[THE RECORDS Boundary: Start]
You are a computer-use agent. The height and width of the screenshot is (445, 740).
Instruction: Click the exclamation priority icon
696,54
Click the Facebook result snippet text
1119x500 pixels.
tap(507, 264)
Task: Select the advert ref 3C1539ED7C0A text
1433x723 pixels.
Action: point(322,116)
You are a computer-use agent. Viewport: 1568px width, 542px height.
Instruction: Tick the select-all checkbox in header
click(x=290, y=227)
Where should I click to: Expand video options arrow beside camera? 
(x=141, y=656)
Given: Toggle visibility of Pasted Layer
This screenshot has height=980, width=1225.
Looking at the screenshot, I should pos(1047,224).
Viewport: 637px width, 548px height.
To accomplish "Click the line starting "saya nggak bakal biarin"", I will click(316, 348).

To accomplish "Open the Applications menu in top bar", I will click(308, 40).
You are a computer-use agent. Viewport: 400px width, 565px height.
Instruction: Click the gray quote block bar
[THE RECORDS Boundary: End]
> EXERCISE AIM:
Set down each entry again, exactly as written.

> ANSWER SPACE:
You are a computer-use agent. The height and width of the screenshot is (445, 740).
Instruction: Click the exclamation priority icon
696,54
Click the Facebook result snippet text
1119x500 pixels.
tap(507, 264)
Task: Select the advert ref 3C1539ED7C0A text
1433x723 pixels.
Action: point(322,116)
You are a computer-use agent. Viewport: 1568px width, 542px height.
Instruction: Tick the select-all checkbox in header
click(x=290, y=227)
Where should I click to: Expand video options arrow beside camera? 
(x=141, y=656)
Given: Toggle visibility of Pasted Layer
This screenshot has height=980, width=1225.
Looking at the screenshot, I should pos(1047,224).
Viewport: 637px width, 548px height.
To accomplish "Click the line starting "saya nggak bakal biarin"", I will click(316, 348).

To accomplish "Open the Applications menu in top bar", I will click(308, 40).
You are a computer-use agent. Viewport: 400px width, 565px height.
Instruction: Click the gray quote block bar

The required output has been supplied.